Montreal Blitz
- Founded: 2001
- League: IWFL (2001–2016) WFA (2017) CCWFL (2021–present)
- Based in: Lachine, Quebec
- Stadium: Dalbé-Viau High School
- Colours: Red, black, white
- President: Saadia Ashraf
- Head coach: Pierre Migner
- Championships: 4 (2008 & 2010 Tier II; 2012 Tier I; 2013 Founder's Bowl)
- Website: montrealblitz.ca

= Montreal Blitz =

Gridiron football team in Montreal, Canada

The Montreal Blitz is a women's gridiron football team, founded in 2001, which plays Canadian football in the Central Canadian Women's Football League.

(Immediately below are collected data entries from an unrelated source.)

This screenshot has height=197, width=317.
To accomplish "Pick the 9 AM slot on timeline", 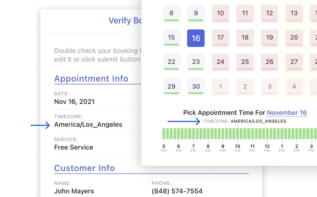I will 223,133.
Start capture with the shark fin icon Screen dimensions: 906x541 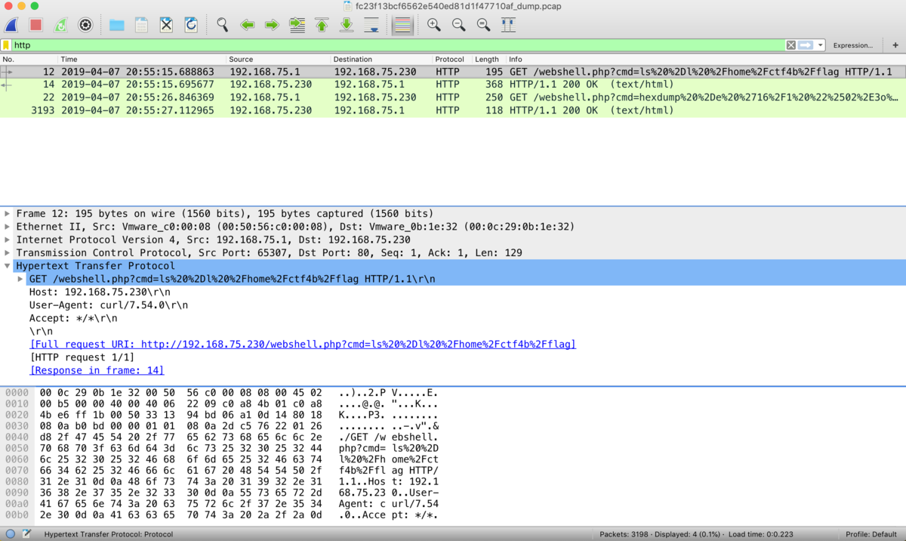pyautogui.click(x=11, y=25)
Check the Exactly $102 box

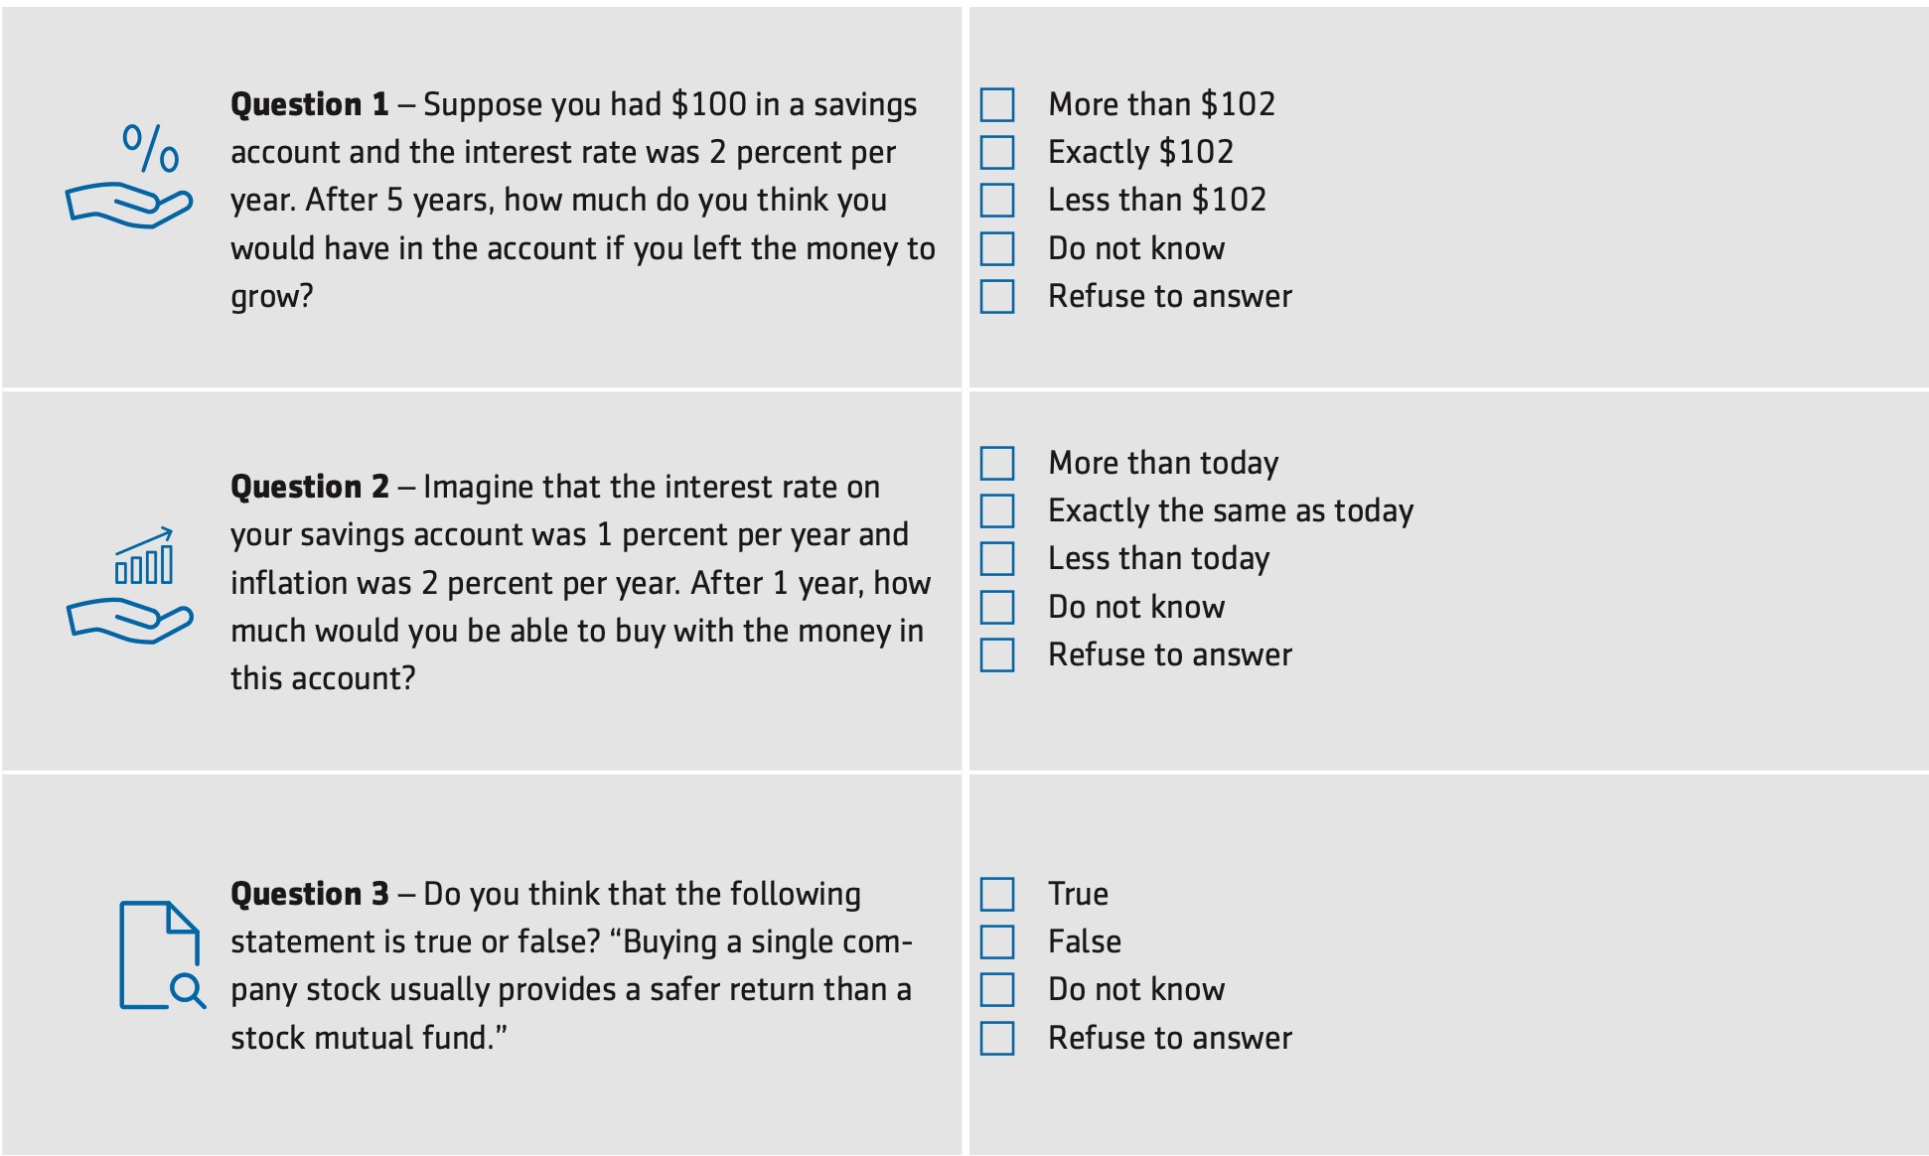tap(997, 152)
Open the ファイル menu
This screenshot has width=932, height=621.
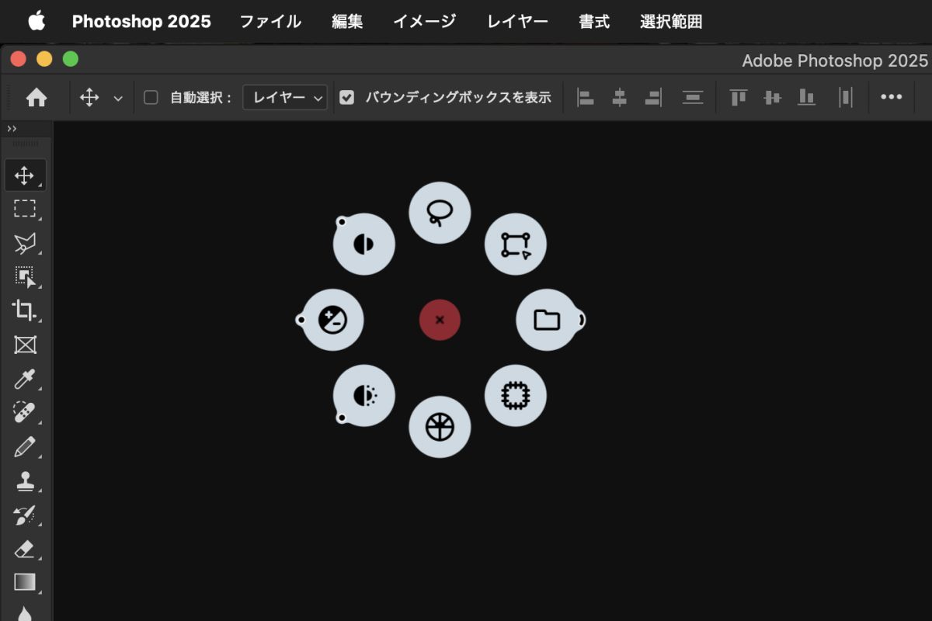click(x=270, y=22)
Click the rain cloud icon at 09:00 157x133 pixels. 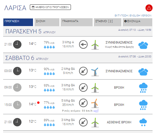point(143,88)
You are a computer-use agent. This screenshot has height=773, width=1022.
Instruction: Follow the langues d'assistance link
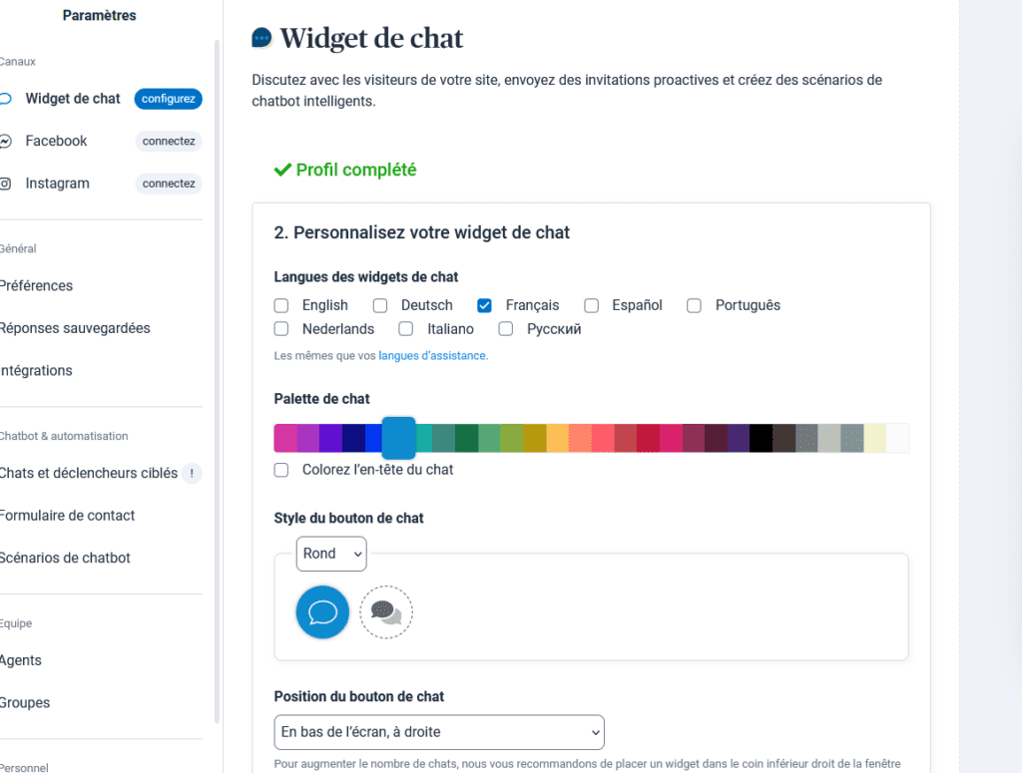point(432,355)
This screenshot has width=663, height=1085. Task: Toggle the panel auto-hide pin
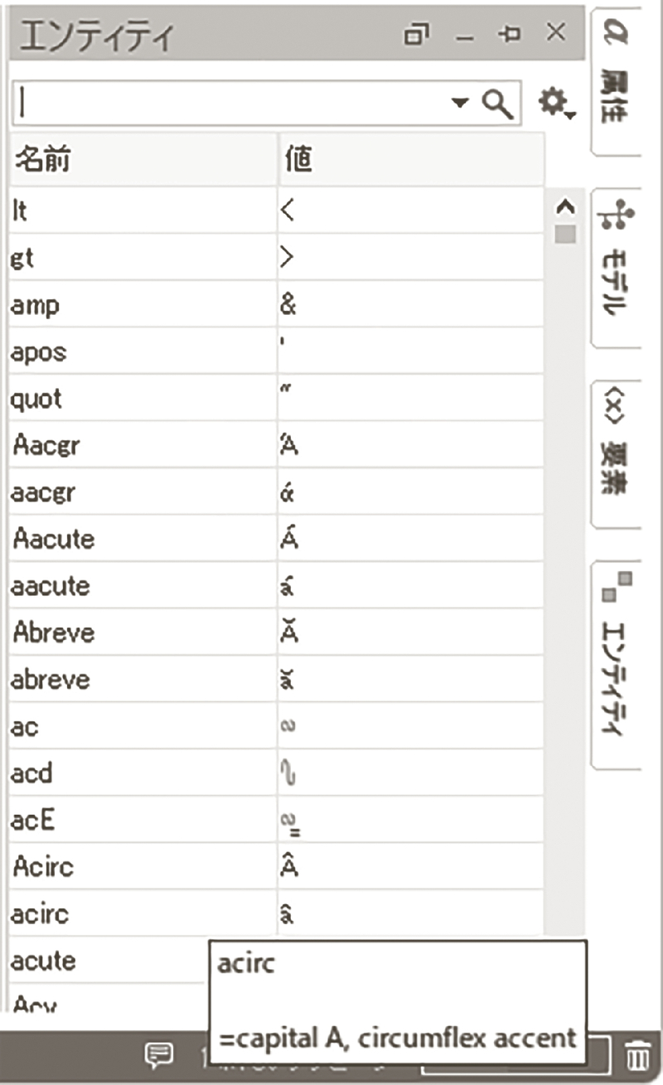510,34
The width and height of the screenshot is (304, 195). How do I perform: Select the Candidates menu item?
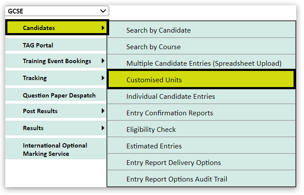click(x=39, y=28)
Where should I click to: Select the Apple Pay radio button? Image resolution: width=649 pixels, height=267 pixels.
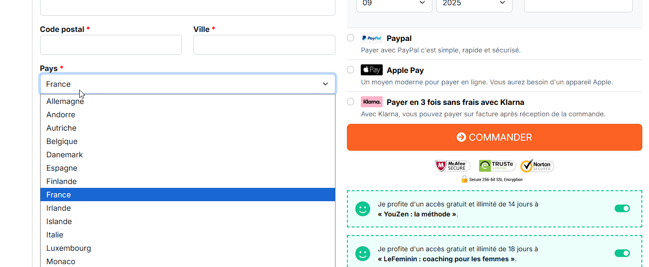coord(351,70)
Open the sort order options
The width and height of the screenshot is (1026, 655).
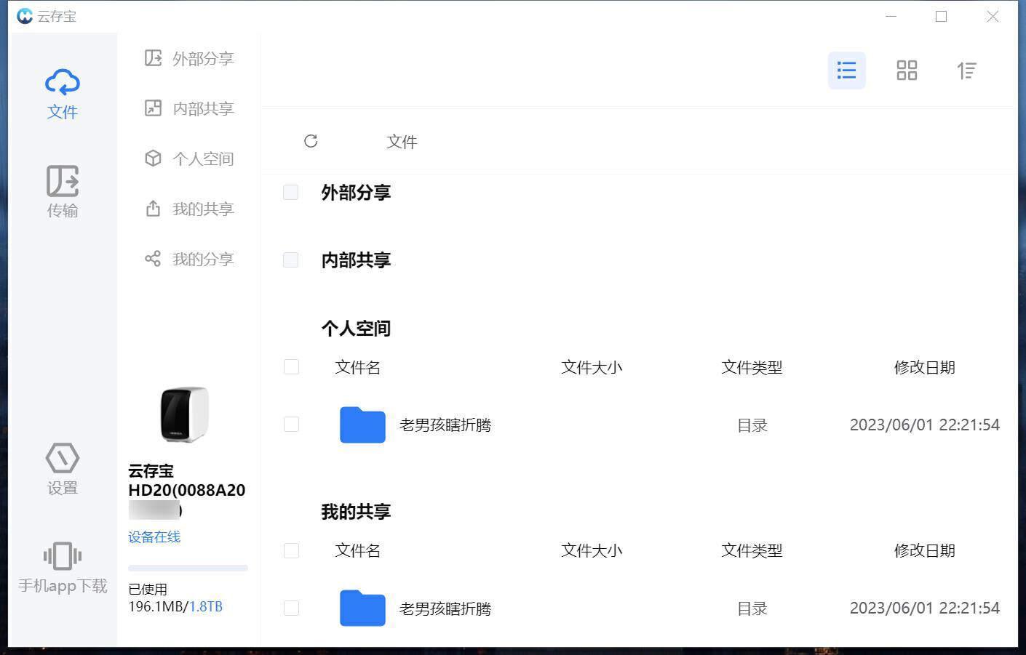966,71
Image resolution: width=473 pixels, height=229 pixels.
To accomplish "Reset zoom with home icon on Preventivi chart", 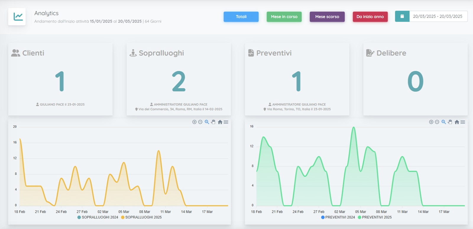I will [457, 122].
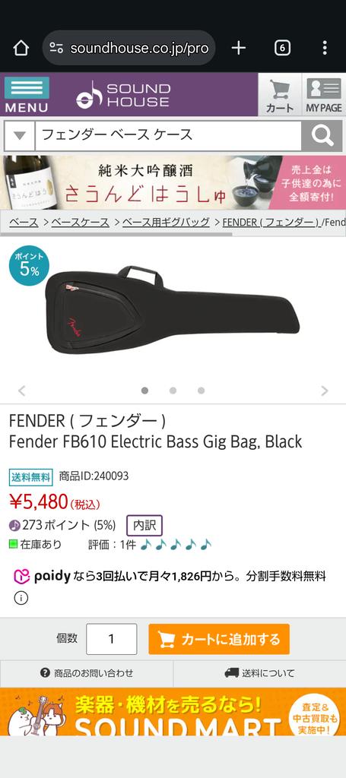Open the ベース用ギグバッグ breadcrumb link

(x=166, y=223)
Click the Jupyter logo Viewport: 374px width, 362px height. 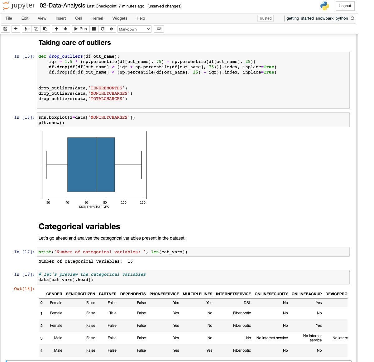pos(19,6)
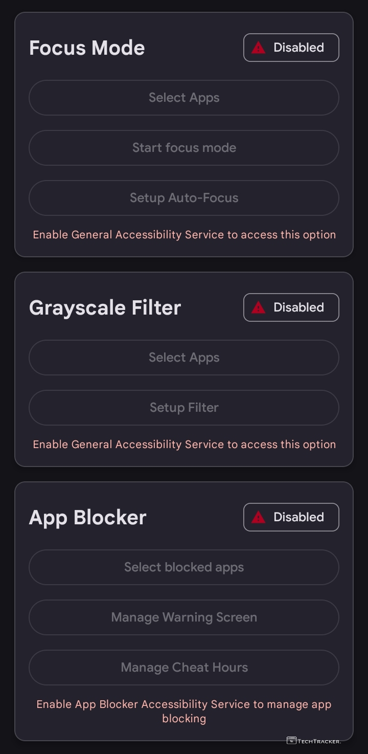Open Manage Warning Screen
The width and height of the screenshot is (368, 754).
[x=184, y=617]
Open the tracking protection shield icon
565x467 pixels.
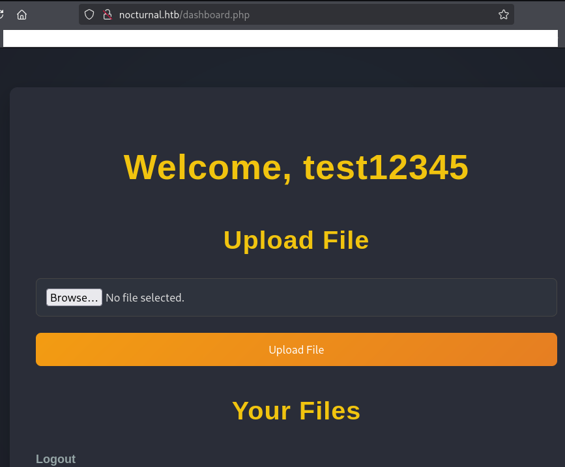(x=89, y=14)
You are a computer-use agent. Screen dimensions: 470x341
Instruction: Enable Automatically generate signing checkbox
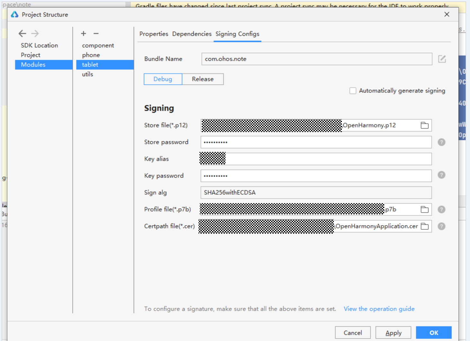(353, 91)
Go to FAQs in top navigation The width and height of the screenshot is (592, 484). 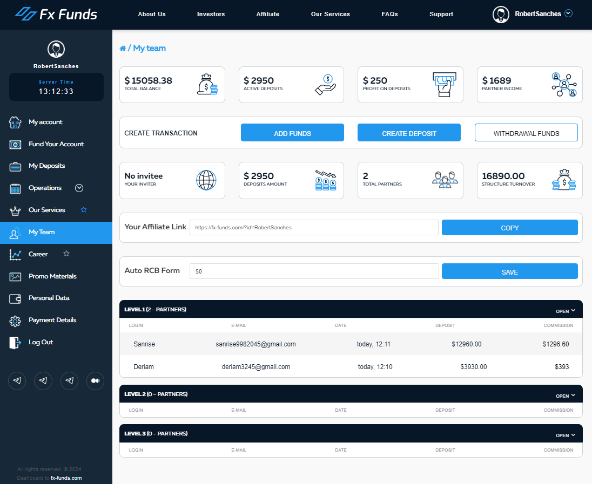(389, 14)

Previously, the team played American football in the Independent Women's Football League (2001–2016) and in the Women's Football Alliance (in 2017). They are based at Dalbé-Viau High School in the borough of Lachine, in Montreal, Quebec.

The Blitz were the only Canadian team in a women's American football league. The team won four championships in the IWFL, at various levels. Their highest achievement came in 2012, when they beat the Sacramento Sirens 28–27 to become World Champions of the IWFL.

==History==
The Blitz were created in 2001 and joined the IWFL. The team's quarterback in 2001 and 2003 was Samantha Rapoport.

In 2004, quarterback Saadia Ashraf bought the team from the original owners.

The team won four championships in the IWFL between 2008 and 2013, including the Tier I title in 2012.

In 2015, the management of the team was transferred from Saadia Ashraf to Football Féminin Blitz de Montréal, a non-profit created to run the team. The Blitz played in 2016 in the IWFL and in the Football Canada Women's National Championship, representing Quebec.

In 2016, Montreal decided to leave the IWFL due to financial and travel constraints, and joined the WFA. However, the Blitz resigned from the WFA after only one season (2017), because the league refused to allow any more games to be played in Canada.

In 2021, the Blitz was a founder member of the CCWFL, which began play in the 2022 season.